(Data provided begins)

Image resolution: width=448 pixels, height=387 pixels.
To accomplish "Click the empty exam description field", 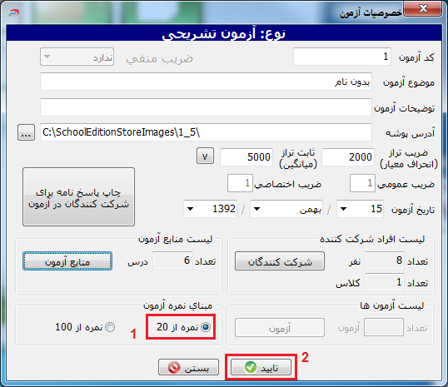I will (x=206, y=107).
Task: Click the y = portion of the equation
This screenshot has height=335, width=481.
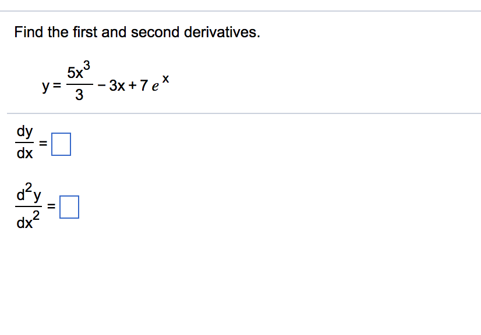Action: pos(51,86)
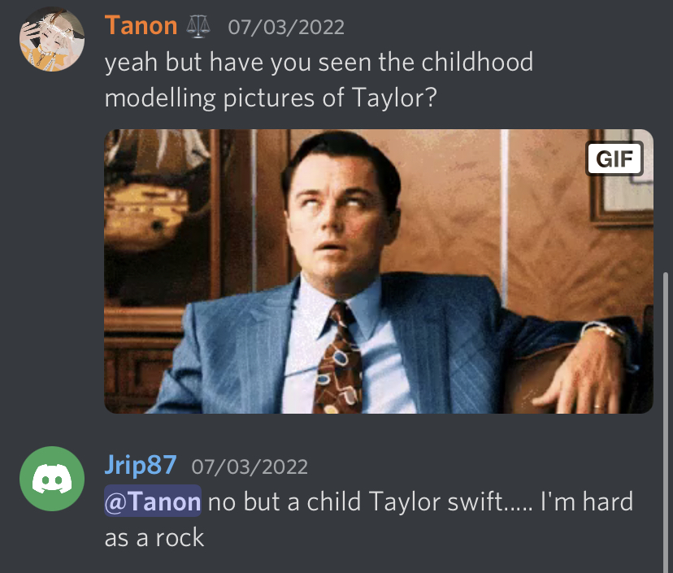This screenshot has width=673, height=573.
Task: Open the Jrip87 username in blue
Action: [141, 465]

(Data provided ends)

Both the line containing "Task: Click the y = portion of the equation" and the last line of the records above belong in the exact copy, along with every line between them; pictures do not.

Task: Click the y = portion of the equation
This screenshot has height=335, width=481.
Action: pos(51,86)
This screenshot has width=673, height=573.
Task: Open the Jrip87 username in blue
Action: [141, 465]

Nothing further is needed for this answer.